Task item
The lines to copy run from the one containing "Where should I" to the end of the listing. Please write them out exactly, minus the pictures.

____________________

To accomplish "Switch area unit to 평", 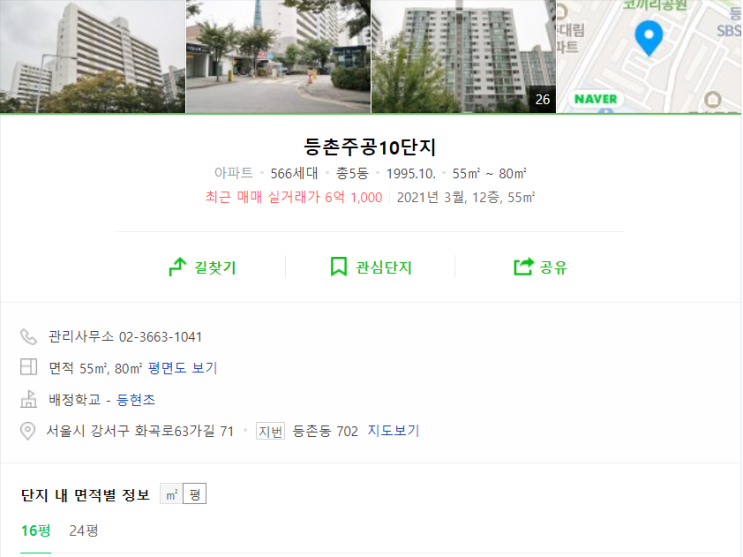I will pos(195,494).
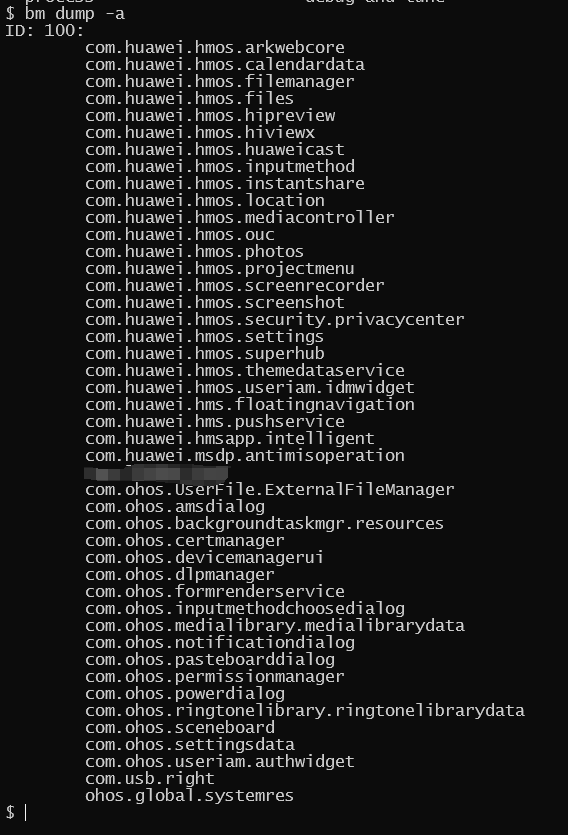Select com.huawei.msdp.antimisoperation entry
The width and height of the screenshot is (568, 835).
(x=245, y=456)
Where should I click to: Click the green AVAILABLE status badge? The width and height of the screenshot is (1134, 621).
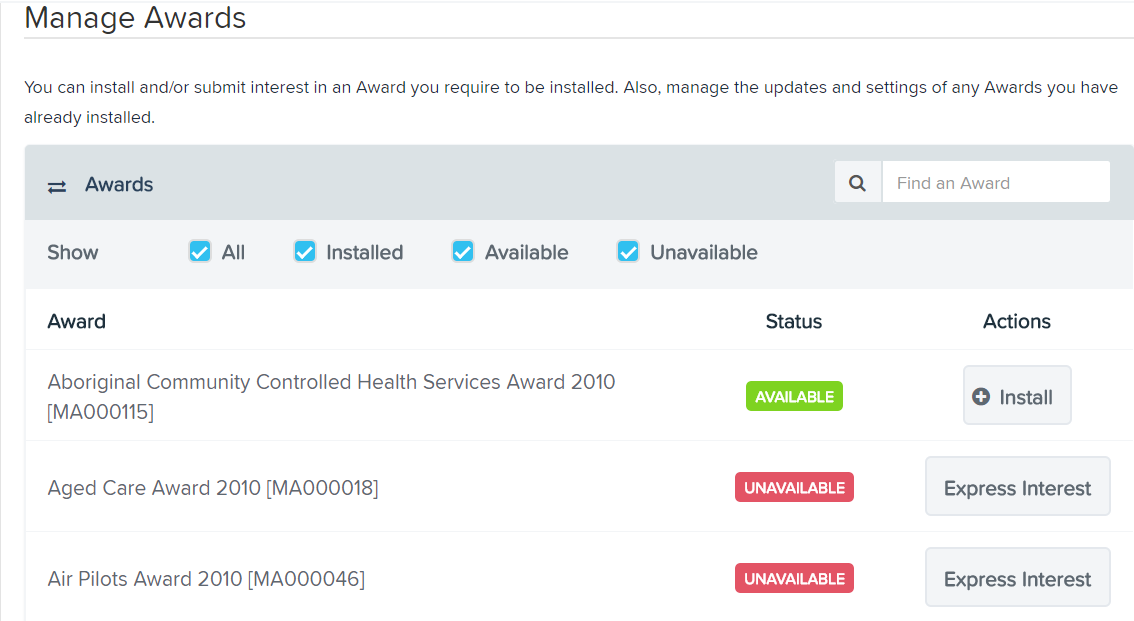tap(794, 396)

____________________

Result of this exercise
Where should I click to: Click the green AVAILABLE status badge? The width and height of the screenshot is (1134, 621).
tap(794, 396)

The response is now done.